Texte fourni:
Les nouvelles orientations socioéconomiques du pays et les choix arrêtés pour la gestion administrative et territoriale au cours des quatre dernières années, ont réclamé des adaptations législatives et des mises à jour juridiques et réglementaires de façon à les mettre en conformité avec la Constitution de 2020, mais également avec les progrès techniques ou managériaux introduits dans les différents secteurs d’activité.
Par Amar Naït Messaoud
Les activités qui ont exigé des adaptations rapides et prioritaires sont les nouvelles réalités économiques- aussi bien en investissements et production, qu’en termes de procédures contractuelles et comptables. Elles ont requis beaucoup d’efforts sur le plan de leur formalisation juridique, principe et étape sans lesquels leur ancrage dans la société (socialisation) ne peut pas se réaliser d’une façon harmonieuse et adaptée.

Lignes fournies:
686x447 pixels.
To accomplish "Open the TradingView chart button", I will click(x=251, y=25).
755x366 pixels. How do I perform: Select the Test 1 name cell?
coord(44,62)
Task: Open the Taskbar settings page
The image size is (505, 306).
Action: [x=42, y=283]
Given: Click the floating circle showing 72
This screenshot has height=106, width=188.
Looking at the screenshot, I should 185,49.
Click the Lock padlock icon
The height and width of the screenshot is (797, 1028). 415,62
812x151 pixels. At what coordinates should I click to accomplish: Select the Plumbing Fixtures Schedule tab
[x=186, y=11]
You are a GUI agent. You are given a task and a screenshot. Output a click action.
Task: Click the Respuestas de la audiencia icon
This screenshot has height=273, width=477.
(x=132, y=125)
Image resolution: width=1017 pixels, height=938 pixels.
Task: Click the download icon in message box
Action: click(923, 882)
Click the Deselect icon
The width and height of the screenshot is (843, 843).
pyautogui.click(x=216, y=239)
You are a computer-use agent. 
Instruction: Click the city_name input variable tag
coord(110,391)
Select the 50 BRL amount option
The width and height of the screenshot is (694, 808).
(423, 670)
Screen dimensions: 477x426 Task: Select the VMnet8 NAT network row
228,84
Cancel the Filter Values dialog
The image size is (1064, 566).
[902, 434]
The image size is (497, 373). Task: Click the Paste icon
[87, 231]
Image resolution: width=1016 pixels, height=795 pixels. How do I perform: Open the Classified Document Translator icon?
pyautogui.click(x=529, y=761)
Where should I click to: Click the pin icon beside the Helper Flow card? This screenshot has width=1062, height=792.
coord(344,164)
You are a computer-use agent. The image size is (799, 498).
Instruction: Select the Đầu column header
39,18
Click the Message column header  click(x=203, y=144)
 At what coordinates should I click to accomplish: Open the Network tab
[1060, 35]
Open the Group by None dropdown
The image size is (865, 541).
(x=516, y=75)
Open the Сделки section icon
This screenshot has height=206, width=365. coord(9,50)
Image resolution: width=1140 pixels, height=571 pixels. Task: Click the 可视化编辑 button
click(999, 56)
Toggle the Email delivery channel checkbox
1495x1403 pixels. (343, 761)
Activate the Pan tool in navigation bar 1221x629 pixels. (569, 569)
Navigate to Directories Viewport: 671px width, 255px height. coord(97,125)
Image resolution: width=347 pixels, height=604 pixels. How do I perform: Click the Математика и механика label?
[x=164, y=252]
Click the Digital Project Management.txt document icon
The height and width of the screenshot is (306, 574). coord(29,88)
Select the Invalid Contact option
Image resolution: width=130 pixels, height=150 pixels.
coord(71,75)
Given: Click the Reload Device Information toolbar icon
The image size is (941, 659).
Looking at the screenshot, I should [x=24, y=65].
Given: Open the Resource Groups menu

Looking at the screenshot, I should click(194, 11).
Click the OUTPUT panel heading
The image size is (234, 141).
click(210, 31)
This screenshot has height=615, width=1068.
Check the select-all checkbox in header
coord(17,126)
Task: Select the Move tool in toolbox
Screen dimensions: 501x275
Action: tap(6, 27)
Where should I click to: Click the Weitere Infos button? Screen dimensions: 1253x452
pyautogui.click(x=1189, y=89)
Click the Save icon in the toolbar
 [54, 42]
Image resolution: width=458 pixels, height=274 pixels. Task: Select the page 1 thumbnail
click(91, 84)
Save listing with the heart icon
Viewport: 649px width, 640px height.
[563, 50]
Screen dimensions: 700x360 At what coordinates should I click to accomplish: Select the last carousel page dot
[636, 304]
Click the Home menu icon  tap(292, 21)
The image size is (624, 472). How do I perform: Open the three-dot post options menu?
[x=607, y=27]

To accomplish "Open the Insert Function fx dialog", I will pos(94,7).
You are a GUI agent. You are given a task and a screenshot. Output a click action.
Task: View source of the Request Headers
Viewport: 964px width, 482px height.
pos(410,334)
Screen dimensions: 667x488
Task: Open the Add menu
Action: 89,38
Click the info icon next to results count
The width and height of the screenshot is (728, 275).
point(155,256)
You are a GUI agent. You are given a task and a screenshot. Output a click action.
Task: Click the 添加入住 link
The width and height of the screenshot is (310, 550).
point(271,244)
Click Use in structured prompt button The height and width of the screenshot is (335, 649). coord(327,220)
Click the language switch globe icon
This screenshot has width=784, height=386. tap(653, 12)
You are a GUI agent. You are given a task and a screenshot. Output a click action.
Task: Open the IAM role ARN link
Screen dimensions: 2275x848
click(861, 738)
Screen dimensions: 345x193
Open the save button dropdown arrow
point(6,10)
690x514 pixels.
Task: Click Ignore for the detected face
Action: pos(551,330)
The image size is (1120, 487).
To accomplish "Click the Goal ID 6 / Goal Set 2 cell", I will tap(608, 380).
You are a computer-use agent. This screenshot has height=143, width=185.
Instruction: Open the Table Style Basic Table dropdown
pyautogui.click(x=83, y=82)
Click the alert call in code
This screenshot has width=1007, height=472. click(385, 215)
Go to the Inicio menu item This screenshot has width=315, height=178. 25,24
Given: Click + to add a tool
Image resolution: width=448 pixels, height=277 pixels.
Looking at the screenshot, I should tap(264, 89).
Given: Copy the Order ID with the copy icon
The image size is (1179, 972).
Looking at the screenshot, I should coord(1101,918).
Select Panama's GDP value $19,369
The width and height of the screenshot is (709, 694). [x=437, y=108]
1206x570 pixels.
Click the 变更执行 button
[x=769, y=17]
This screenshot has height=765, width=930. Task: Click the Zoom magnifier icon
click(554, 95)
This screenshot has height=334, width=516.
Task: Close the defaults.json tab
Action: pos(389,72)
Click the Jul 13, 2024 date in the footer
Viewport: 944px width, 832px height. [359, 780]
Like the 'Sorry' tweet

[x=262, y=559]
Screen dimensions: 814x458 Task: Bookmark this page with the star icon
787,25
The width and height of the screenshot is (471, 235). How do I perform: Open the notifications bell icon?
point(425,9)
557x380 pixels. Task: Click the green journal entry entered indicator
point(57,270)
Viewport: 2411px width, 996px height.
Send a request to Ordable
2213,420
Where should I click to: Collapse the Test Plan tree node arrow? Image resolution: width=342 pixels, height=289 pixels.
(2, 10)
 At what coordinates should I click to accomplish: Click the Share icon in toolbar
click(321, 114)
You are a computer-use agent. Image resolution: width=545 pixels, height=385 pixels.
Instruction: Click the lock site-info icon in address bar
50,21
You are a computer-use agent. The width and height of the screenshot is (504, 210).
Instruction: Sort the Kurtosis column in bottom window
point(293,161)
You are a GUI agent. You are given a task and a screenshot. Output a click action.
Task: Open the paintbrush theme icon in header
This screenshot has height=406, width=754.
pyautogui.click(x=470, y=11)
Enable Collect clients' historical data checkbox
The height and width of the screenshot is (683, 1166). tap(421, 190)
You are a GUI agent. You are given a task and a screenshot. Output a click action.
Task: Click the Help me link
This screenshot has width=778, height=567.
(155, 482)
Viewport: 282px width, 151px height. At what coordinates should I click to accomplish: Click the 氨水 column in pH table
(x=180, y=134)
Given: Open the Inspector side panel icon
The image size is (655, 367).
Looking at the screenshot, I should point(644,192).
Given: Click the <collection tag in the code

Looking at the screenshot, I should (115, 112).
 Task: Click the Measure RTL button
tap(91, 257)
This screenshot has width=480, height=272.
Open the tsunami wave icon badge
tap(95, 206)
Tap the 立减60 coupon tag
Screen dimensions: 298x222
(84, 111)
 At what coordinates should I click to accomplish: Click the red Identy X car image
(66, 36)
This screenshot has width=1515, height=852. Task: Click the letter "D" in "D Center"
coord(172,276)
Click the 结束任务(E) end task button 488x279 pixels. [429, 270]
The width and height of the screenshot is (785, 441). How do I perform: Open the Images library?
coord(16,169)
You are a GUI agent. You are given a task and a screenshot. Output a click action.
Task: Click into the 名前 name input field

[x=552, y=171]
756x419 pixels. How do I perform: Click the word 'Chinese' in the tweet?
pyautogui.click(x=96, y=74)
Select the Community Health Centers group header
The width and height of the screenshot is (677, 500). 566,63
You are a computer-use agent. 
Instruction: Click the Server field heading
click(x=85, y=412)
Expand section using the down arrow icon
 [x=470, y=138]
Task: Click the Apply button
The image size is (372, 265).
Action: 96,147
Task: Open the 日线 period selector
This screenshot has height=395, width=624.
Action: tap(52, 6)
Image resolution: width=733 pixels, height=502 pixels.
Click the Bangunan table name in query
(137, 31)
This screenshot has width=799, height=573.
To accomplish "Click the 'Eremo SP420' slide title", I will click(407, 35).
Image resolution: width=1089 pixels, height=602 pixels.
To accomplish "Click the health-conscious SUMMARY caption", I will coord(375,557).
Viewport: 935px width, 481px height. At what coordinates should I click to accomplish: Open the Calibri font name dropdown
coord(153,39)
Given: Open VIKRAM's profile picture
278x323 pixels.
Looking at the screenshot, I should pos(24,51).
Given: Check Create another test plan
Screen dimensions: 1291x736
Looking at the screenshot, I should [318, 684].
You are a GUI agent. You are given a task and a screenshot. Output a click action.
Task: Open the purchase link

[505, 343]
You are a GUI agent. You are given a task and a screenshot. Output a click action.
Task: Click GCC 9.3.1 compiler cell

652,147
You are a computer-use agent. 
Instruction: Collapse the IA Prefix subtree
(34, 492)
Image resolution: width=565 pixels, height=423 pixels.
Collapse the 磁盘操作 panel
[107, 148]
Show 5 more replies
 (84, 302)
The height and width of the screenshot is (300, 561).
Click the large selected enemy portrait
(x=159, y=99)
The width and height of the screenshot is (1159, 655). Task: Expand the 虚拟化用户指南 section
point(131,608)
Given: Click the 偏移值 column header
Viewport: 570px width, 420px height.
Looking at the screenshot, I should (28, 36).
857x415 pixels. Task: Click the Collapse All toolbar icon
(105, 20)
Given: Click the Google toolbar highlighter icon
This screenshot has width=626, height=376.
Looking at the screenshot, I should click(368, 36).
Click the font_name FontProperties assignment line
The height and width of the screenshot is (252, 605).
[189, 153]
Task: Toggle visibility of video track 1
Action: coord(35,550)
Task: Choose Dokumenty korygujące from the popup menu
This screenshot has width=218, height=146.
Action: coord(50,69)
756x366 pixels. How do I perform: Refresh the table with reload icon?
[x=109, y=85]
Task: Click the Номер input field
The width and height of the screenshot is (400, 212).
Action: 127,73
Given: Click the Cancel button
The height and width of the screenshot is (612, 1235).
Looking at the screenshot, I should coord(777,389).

Consignes:
a) Par quels domaines le texte précise-t-il les nouvelles réalités économiques ? Nommez-les tous.
b) Reproduisez le passage du texte qui va de « Les nouvelles orientations » jusqu'à « différents secteurs d’activité. » inclus.
Les lignes ne sont d'aucune utilité pour ce travail.

Réponses:
a) Investissements, production, procédures contractuelles, procédures comptables.

b)
Les nouvelles orientations socioéconomiques du pays et les choix arrêtés pour la gestion administrative et territoriale au cours des quatre dernières années, ont réclamé des adaptations législatives et des mises à jour juridiques et réglementaires de façon à les mettre en conformité avec la Constitution de 2020, mais également avec les progrès techniques ou managériaux introduits dans les différents secteurs d’activité.